Earlier in March, the Central Bank issued a fresh order to banks removing maximum interest rates limits imposed on foreign currency deposits of licensed commercial banks and the National Savings Bank, but kept the benchmark interest rate between the US dollar and the LKR until further notice of their revocation.
Under the December 30, 2021 order, the foreign currency deposit rates were capped at the higher of 5 percent or four weeks average of 1-year Treasury bill yield, minus 150 basis points.
Meanwhile, banks were also instructed to execute the US dollar and the LKR swap transactions, subject to a maximum US dollar interest rate of 10 percent per annum.

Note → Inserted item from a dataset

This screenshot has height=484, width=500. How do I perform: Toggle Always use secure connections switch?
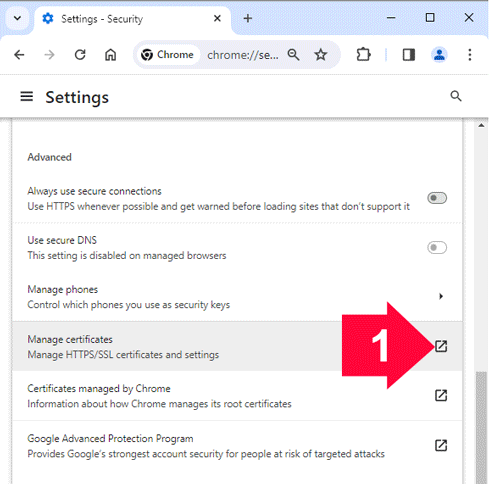pos(437,198)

But this week, in another fresh Monetary Law Act Order, the Governor Dr. Nandalal Weerasinghe rescinded the entirety of the previous order issued on December 30, 2021, which stipulated the above caps on foreign currency deposits and swaps, as these ceiling rates were rendered meaningless after the bill yields and the LKR deposit rates skyrocketed in the weeks following April 8 jumbo rate hike by the Central Bank.

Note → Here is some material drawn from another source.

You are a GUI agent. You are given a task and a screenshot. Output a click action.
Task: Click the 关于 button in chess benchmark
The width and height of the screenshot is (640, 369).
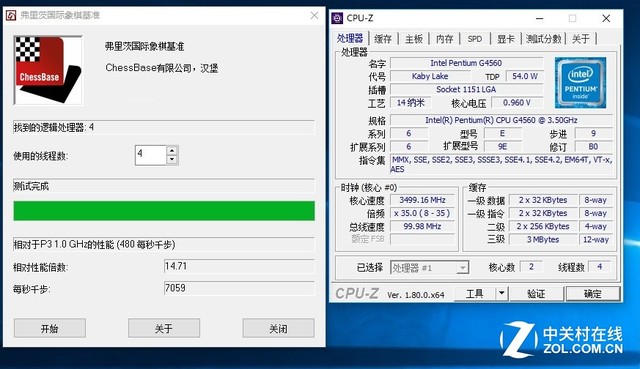(x=164, y=328)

Mirror Business early this week showed that the finance companies were offering rates for their deposits comparable with the bill yields while banks raised their deposit rates at the highest pace in their entire history.
When the rules of capping foreign currency deposits were brought in, in August last year, the idea was to close any room for interest rate arbitrage.
Sri Lanka began feeling the signs and effects of foreign currency shortage in the domestic foreign currency markets from June last year as people and businesses held their foreign currency in foreign currency accounts without converting them into LKR whilst borrowing LKR when rates were at their lowest.
After raising the key rates on August 19, 2021 for the first time in nearly three years, the Central Bank capped the dollar deposit rates at 5 percent, expecting that dollar income earners would convert their dollars into rupees.
But it never happened and instead they started hoarding more dollars while others increasingly repatriated their earnings through grey market channels which offered them hefty premiums over the Rs.199 offered by banks.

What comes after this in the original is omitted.